Data entries
[Start of Attachment]

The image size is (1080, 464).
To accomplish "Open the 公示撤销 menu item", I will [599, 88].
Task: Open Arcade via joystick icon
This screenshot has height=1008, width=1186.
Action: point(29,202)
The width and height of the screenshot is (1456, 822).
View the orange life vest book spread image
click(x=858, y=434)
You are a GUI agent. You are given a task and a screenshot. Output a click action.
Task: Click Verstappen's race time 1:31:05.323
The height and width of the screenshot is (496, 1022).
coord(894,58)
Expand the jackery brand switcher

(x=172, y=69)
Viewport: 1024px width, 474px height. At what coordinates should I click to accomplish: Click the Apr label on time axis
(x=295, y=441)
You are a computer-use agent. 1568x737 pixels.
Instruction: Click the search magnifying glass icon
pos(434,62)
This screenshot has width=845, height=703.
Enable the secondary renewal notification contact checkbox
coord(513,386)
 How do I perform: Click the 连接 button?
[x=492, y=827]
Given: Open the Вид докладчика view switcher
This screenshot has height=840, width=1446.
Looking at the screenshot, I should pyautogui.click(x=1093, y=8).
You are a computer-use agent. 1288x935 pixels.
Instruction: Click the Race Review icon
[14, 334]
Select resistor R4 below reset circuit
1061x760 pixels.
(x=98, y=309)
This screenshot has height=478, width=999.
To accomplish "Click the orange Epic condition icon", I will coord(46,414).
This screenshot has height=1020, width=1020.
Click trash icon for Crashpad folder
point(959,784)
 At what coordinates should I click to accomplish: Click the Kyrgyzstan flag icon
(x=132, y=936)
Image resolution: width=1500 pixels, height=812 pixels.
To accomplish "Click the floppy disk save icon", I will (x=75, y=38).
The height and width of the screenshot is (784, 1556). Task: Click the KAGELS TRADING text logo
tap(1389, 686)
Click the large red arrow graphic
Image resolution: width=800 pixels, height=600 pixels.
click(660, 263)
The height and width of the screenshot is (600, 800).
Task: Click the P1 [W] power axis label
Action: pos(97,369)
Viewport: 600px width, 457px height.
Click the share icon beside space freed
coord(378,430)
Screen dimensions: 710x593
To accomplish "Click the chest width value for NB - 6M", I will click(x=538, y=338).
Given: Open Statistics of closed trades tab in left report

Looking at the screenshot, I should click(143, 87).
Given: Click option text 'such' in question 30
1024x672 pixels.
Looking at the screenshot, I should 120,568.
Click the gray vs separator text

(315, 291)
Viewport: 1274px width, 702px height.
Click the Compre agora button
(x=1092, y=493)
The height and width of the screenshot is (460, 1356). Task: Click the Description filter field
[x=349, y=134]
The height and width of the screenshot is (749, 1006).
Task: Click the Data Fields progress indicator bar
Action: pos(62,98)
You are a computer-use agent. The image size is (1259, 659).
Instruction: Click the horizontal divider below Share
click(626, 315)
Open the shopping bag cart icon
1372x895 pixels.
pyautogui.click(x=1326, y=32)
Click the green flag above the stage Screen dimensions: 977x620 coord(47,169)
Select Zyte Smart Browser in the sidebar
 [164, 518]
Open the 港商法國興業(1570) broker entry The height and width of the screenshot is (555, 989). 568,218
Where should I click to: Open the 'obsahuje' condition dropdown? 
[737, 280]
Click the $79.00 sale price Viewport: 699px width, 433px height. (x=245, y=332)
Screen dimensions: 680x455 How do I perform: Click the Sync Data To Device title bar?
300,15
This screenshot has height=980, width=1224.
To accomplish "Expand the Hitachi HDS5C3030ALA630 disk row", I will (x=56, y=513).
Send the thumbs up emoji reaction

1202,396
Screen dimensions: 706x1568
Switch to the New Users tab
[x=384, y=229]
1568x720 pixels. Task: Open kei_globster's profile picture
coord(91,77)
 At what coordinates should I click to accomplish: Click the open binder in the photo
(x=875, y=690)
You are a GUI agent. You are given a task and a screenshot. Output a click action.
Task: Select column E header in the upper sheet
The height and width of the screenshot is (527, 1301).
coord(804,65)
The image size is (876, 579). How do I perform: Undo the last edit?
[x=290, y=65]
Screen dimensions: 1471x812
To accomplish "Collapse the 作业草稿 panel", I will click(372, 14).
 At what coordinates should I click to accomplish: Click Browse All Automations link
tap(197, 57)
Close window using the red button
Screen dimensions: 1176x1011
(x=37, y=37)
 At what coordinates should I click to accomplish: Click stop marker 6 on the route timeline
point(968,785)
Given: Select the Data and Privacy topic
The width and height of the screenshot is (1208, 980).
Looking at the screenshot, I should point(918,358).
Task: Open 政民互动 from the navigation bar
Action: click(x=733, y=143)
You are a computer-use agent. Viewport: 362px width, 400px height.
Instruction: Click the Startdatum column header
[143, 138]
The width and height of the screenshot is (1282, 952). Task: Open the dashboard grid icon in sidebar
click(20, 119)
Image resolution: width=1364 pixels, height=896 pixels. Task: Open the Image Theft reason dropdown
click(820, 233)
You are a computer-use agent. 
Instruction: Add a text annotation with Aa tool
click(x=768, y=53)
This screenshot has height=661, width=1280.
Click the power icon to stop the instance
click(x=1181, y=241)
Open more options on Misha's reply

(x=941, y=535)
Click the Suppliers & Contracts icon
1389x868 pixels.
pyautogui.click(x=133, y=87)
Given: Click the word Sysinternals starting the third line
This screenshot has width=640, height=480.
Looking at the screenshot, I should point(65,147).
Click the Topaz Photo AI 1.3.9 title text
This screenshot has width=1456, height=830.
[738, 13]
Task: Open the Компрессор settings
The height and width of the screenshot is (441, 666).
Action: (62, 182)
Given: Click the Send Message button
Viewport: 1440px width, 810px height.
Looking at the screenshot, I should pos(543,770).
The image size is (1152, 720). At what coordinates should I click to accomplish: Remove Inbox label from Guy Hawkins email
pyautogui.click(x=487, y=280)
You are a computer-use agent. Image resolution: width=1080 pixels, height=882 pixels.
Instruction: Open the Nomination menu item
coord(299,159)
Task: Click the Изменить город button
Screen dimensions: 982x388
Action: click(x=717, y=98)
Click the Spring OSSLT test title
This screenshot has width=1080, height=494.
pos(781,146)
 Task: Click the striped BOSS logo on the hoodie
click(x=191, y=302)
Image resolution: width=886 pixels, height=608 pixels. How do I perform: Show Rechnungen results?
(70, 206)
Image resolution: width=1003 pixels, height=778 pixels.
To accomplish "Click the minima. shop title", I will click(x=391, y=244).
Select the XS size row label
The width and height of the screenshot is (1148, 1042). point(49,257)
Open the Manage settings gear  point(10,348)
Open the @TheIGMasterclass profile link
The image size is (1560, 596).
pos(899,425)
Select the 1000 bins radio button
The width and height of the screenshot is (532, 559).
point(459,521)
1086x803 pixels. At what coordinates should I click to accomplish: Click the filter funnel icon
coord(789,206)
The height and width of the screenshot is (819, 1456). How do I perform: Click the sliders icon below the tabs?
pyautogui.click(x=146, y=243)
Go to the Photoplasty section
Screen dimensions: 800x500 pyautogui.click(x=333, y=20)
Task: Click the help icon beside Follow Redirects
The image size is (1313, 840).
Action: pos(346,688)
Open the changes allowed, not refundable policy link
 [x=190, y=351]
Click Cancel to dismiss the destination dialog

[End of Attachment]

• EXERCISE OBJECTIVE: Whenever a line of the data includes "agent", copy that line.

• EXERCISE RESPONSE:
You are a GUI agent. You are given a task and a screenshot. Output a click action.
You are a computer-use agent. 1568x737 pixels.
You are a computer-use agent. 1288x935 pixels.
You are a computer-use agent. The image size is (1259, 659).
You are a GUI agent. You are given a task and a screenshot. Output a click action.
You are a computer-use agent. Viewport: 362px width, 400px height.
You are a computer-use agent. 
You are a computer-use agent. Image resolution: width=1080 pixels, height=882 pixels.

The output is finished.